Если статья вам не понравится, благоволите отослать обратно – это меня нимало не оскорбит – но не сваливайте греха на цензуру, как случается с нашею братьею, журналистами. Во всяком случае, прошу вас покорнейше отвечать мне тотчас по получении сего письма и прислать окончание исторической критики[285], которое вы обещали.
Прошу вас покорно узнать, как зовут по имени и отчеству г. Ушакова, который украшает иногда наши журналы прекрасными своими произведениями. Я хотел бы войти с ним в переписку, но, не зная имени и адреса, – не могу это сделать[286].
Что делает добрый, милый, умный и ученый Строев, которого я люблю и который на меня сердится. Несколько присланных им малых, но дорогих статеек лежат у меня без употребления. Старая цензура запретила их. – Жду, что скажет новая[287]. – Новый комитет откроется в половине октября[288]. Обещают благоразумие – боюсь, чтоб конец этого слова не вышел с другим кратчайшим началом[289]. Впрочем, генерал Карбонье человек умный и добрый – мы надеемся, что он полюбит общее благо, славу Государя и отечества и защитит бедную литературу от невежественных когтей цензоров, на которых поныне не было ни суда, ни расправы, ни апелляции! Простите, почтеннейший и любезнейший Михаил Петрович. – Я с первого знакомства полюбил вас душевно и не изменюсь в чувствах – но вы вспоминайте почаще обо мне – и снабдите статьями для «Архива» – крайне обяжете!

-=-=-=-=-

• Задания:
1. Как перевести на английский язык фразу из письма: «Несколько присланных им малых, но дорогих статеек лежат у меня без употребления.»?
2. Представьте в виде нумерованного списка строки записей, начиная со строки, содержащей "Given: Select the Hierarchy view tab", и заканчивая строкой, содержащей "Open the first", включительно; пустые строки пропустите.
Письмо и записи никак не связаны между собой.

-=-=-=-=-

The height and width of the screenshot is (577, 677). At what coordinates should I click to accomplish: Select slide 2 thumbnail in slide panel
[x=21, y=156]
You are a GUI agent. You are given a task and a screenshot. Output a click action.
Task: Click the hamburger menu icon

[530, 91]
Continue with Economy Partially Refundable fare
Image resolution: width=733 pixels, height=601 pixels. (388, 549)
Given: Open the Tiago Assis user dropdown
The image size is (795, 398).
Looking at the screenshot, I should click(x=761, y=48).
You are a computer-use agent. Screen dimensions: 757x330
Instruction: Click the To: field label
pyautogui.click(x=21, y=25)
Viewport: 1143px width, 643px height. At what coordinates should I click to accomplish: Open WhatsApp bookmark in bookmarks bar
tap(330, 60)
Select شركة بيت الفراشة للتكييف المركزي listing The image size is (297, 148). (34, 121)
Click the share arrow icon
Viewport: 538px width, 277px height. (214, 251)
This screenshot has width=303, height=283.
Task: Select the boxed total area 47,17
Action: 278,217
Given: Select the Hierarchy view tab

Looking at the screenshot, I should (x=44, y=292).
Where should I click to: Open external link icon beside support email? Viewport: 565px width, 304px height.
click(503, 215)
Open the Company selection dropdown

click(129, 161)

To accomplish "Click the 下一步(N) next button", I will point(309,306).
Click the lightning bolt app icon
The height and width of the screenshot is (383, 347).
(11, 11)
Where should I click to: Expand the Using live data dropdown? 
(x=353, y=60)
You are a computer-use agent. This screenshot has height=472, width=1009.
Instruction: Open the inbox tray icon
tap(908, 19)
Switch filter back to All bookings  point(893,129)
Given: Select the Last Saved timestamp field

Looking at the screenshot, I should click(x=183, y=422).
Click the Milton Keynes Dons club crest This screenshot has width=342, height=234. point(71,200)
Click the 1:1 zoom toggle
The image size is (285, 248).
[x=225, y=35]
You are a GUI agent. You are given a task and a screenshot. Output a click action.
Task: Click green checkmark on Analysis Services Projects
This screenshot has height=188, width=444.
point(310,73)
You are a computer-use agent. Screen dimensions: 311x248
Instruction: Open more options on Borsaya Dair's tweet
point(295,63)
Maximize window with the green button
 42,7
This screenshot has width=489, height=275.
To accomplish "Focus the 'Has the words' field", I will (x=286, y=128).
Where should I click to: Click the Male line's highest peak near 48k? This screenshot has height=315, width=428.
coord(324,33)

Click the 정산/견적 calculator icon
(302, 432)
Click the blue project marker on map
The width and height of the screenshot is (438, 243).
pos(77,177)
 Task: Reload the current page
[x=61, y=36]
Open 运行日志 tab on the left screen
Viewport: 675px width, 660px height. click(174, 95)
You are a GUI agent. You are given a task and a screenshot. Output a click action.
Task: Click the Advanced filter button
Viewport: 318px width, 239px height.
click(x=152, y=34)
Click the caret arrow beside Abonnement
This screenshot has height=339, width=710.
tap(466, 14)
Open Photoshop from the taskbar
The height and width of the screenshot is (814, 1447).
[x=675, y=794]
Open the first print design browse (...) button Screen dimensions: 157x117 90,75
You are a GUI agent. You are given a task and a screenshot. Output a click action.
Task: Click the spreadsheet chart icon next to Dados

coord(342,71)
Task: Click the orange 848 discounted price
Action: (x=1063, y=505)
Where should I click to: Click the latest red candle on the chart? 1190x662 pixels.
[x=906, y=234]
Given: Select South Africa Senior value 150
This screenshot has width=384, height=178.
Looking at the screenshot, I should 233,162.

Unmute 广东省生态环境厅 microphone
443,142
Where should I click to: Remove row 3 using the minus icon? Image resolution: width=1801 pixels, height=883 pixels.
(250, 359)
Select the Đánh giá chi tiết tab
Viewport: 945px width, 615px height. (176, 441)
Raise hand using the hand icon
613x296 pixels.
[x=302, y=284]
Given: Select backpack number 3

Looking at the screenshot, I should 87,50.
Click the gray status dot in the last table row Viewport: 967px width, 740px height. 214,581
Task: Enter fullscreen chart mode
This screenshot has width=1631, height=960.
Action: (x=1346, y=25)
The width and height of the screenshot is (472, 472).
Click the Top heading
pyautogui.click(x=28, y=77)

-=-=-=-=-

• Ответы к заданиям:
1. Several small but valuable articles he sent me are lying unused.

2.
1. Given: Select the Hierarchy view tab
2. Looking at the screenshot, I should (x=44, y=292).
3. Where should I click to: Open external link icon beside support email? Viewport: 565px width, 304px height.
4. click(503, 215)
5. Open the Company selection dropdown
6. click(129, 161)
7. To accomplish "Click the 下一步(N) next button", I will point(309,306).
8. Click the lightning bolt app icon
9. The height and width of the screenshot is (383, 347).
10. (11, 11)
11. Where should I click to: Expand the Using live data dropdown? 
12. (x=353, y=60)
13. You are a computer-use agent. This screenshot has height=472, width=1009.
14. Instruction: Open the inbox tray icon
15. tap(908, 19)
16. Switch filter back to All bookings  point(893,129)
17. Given: Select the Last Saved timestamp field
18. Looking at the screenshot, I should click(x=183, y=422).
19. Click the Milton Keynes Dons club crest This screenshot has width=342, height=234. point(71,200)
20. Click the 1:1 zoom toggle
21. The image size is (285, 248).
22. [x=225, y=35]
23. You are a GUI agent. You are given a task and a screenshot. Output a click action.
24. Task: Click green checkmark on Analysis Services Projects
25. This screenshot has height=188, width=444.
26. point(310,73)
27. You are a computer-use agent. Screen dimensions: 311x248
28. Instruction: Open more options on Borsaya Dair's tweet
29. point(295,63)
30. Maximize window with the green button
31.  42,7
32. This screenshot has width=489, height=275.
33. To accomplish "Focus the 'Has the words' field", I will (x=286, y=128).
34. Where should I click to: Click the Male line's highest peak near 48k? This screenshot has height=315, width=428.
35. coord(324,33)
36. Click the 정산/견적 calculator icon
37. (302, 432)
38. Click the blue project marker on map
39. The width and height of the screenshot is (438, 243).
40. pos(77,177)
41.  Task: Reload the current page
42. [x=61, y=36]
43. Open 运行日志 tab on the left screen
44. Viewport: 675px width, 660px height. click(174, 95)
45. You are a GUI agent. You are given a task and a screenshot. Output a click action.
46. Task: Click the Advanced filter button
47. Viewport: 318px width, 239px height.
48. click(x=152, y=34)
49. Click the caret arrow beside Abonnement
50. This screenshot has height=339, width=710.
51. tap(466, 14)
52. Open Photoshop from the taskbar
53. The height and width of the screenshot is (814, 1447).
54. [x=675, y=794]
55. Open the first print design browse (...) button Screen dimensions: 157x117 90,75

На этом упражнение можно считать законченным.